EX-5.1 2 t1600590_ex5-1.htm EXHIBIT 5.1

 

 

Exhibit 5.1

 

Warner Norcross & Judd LLP
Attorneys at Law
900 Fifth Third Center
111 Lyon Street, N.W.
Grand Rapids, Michigan 49503-2487

 

September 19, 2016

 

Internap Corporation

One Ravinia Drive, Suite 1300

Atlanta, Georgia 30346

 

Re: Internap Corporation
Form S-8 Registration Statement

 

Ladies and Gentlemen:

 

We have acted as counsel to Internap Corporation ("Internap") in connection with the registration on Form S-8 under the Securities Act of 1933, as amended, of 1,585,000 shares of Internap common stock, $0.001 par value per share (the "Common Stock"), to be issued pursuant to the Restricted Stock Inducement Award Agreement dated as of September 12, 2016 between Internap and Peter D. Aquino (the "Award Agreement").

 

We are familiar with the proceedings taken by Internap in connection with the authorization of the Common Stock to be issued under the Award Agreement. We have examined such documents, records, and matters of law as we have deemed necessary for purposes of this opinion.
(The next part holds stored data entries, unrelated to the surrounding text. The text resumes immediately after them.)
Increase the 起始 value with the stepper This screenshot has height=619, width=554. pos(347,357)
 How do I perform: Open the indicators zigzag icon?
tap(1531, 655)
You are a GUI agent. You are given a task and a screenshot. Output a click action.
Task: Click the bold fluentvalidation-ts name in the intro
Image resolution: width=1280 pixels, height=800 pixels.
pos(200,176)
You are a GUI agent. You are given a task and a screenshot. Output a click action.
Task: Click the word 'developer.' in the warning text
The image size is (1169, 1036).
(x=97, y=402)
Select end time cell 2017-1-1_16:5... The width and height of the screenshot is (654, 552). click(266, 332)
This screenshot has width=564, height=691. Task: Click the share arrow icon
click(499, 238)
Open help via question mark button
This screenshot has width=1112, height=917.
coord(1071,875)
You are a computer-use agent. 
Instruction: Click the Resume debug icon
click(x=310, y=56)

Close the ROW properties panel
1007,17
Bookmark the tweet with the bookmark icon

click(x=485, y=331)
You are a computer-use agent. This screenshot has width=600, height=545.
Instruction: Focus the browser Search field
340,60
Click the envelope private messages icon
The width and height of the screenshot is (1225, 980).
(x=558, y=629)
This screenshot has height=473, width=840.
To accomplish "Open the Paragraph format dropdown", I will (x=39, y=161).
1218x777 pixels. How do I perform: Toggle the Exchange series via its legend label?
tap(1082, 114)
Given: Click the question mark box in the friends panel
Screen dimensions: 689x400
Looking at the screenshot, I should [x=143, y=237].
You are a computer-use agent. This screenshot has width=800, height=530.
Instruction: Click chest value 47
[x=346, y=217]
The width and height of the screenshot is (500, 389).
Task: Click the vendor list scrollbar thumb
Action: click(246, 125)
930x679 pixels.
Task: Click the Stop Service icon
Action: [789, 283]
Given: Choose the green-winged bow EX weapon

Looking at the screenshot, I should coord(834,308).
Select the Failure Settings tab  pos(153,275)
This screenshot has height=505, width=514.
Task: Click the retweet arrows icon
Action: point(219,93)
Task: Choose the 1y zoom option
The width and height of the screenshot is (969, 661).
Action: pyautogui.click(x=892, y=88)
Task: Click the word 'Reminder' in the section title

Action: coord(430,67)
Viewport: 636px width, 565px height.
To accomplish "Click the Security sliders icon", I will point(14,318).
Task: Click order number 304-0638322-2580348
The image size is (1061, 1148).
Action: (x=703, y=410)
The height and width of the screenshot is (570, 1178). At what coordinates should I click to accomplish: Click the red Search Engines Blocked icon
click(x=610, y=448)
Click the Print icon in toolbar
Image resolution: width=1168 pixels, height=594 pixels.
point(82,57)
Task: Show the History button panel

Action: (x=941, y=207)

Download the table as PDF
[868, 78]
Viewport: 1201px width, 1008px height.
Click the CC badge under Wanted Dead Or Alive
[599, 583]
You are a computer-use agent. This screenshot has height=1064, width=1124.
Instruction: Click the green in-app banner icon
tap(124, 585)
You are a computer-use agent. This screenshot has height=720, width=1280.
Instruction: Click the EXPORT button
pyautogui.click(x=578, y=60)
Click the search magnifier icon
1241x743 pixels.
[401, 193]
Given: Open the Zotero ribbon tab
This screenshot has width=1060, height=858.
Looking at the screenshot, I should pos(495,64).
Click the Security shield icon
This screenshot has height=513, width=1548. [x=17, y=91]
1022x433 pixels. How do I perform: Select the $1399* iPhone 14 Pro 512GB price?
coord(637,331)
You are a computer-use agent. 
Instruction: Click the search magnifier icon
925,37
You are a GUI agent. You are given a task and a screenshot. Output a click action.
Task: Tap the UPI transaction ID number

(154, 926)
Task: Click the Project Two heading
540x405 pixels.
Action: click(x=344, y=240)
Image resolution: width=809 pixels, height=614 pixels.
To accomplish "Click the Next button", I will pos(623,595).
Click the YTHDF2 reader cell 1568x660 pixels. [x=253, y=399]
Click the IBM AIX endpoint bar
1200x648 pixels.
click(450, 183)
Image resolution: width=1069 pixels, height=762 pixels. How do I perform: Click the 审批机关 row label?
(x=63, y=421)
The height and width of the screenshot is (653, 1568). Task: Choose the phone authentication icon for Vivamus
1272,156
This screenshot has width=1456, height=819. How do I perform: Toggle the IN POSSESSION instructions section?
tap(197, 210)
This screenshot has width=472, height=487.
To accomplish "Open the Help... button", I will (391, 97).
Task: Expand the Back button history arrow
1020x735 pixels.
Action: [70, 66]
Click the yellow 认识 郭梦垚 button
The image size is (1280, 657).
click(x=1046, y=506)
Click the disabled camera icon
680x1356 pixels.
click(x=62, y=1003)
In our examination, we have assumed the genuineness of all signatures, the legal capacity of all natural persons, the authenticity of all documents submitted to us as originals, the conformity to original documents of all documents submitted to us as copies, and the authenticity of the originals of such copies.

 

Based upon and subject to the foregoing, we are of the opinion that the Common Stock, when issued in accordance with the Award Agreement, will be validly issued, fully paid, and non-assessable.

 

We hereby consent to the filing of this opinion as an exhibit to the Registration Statement on Form S-8 covering the Common Stock to be issued pursuant to the Award Agreement.